Interview Emmanuel Beaudry, scénariste BD

25 août 2019 0 Par admin2841

4 questions à Emmanuel Beaudry, scénariste

  1. Que vous a-t-il plu dans le personnage principale de cette bd ?

Tout d’abord l’idée de pouvoir donner vie à un personnage héroïque dans la lignée d’un James Bond ou d’un Jason Bourne. C’est toujours assez sympathique de pouvoir lui faire affronter des dangers impressionnants et de lui faire subir des scènes d’action spectaculaires. Mais j’avoue que cet aspect seul ne m’aurait pas entièrement convaincu. C’est aussi le passé obscure du personnage qui m’a donné envie de participer à l’aventure.
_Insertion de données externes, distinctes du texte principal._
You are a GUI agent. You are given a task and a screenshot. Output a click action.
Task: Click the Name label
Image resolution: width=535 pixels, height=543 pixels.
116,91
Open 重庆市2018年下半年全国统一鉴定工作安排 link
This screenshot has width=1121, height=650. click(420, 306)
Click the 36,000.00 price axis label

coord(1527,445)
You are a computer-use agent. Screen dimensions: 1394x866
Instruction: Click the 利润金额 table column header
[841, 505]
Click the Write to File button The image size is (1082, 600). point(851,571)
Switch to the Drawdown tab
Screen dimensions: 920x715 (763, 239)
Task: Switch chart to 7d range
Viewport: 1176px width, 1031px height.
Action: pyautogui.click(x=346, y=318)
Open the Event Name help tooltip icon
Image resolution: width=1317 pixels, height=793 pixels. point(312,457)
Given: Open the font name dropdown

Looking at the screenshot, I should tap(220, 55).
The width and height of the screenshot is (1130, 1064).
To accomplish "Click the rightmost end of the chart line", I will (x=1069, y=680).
Et également le traumatisme de son vécu lors du 11 septembre. J’aime lorsque les héros ne sont ni tout noir ni tout blanc, qu’ils possèdent des failles, qu’une part d’ombre se dessine derrière eux. Cela permet aussi de faire évoluer le personnage dans des directions différentes.

  1. Quel sera l’objectif de la série ? Aura-t-elle une suite ?

Nous espérons pouvoir lancé une série d’albums composée d’histoires complètes en dyptique (soit 2 albums). Bien sûr chaque histoire portera sur une menace terroriste que devra déjouer Krys Farell. Mais en plus de cela, il y a un « fil rouge » narratif lié au passé de Krys qui se dessine et se précisera d’album en album. J’y ai injecté également des personnages secondaires qui deviendrons récurents et son succeptibles d’apparaitre dans divers albums. Là encore en les faisant évoluer ou en leur donnant de l’importance. « Menace biologique » est donc le premier album de la série mais aussi celui du premier dyptique. Le second tome, nommé « L’affaire Nara Wong » devrait sortir pour la fin de l’année. C’est la suite directe du premier tome et comme son nom l’indique on se focalisera un peu plus sur la mystérieuse Nara Wong. Nous clôturerons l’affaire du virus mortel mais nous ouvrirons de nouvelles pistes pour la suite.

  1. Pouvez-vous nous parler du fond politique de cette bd ?

Même si ce n’est pas le fondement principal de la série, il y a bien évidemment une base politique et historique importante. Il faut préciser que Jean-Marc, le dessinateur, à eu l’idée de Krys Farell suite aux attentats du 11 septembre. A l’heure actuelle, avec les nouvelles technologies notamment, les menaces terroristes prennent de multiples visages. Nous avons opté pour un virus dans le premier tome car il s’agit d’une menace classique, qui parle à tous. Mais nous envisageons de montrer d’autres types de terrorisme par la suite. Je fais également très attention aux sources et à la véracité des faits dans les albums. Cela reste de la fiction mais lorsque je dois donner des explications, je me base toujours sur des faits historiques ou scientifiques qui donnent plus de réalisme à l’histoire. C’est aussi cela, pour moi, donner un fond politique à un récit : toujours injecté du vrai dans de la fiction.

  1. Selon vous la bd numérique a-t-elle de l’avenir ?

Je le pense. Mais peut-être pas de la façon dont elle est faite aujourd’hui. Je pense que les lecteurs ne se contenteront pas longtemps d’un simple PDF mis en ligne. Il faut réflechir à donner du contenu additionnel, à développer les univers ou donner de l’interactif en plus de l’album numérique. Avec l’arrivée des tablettes, ce processus va s’accélerer je pense. Les premiers à aller dans cette voie seront bien récompensé à mon avis. Je pense également que le livre papier à toujours de l’avenir. Cela reste un bel objet que l’on est fier, parfois, d’avoir dans sa bibiothèque. Il faut arrêter de confronter les deux : papier et numérique peuvent coexister si chacun donne une expérience de lecture différente.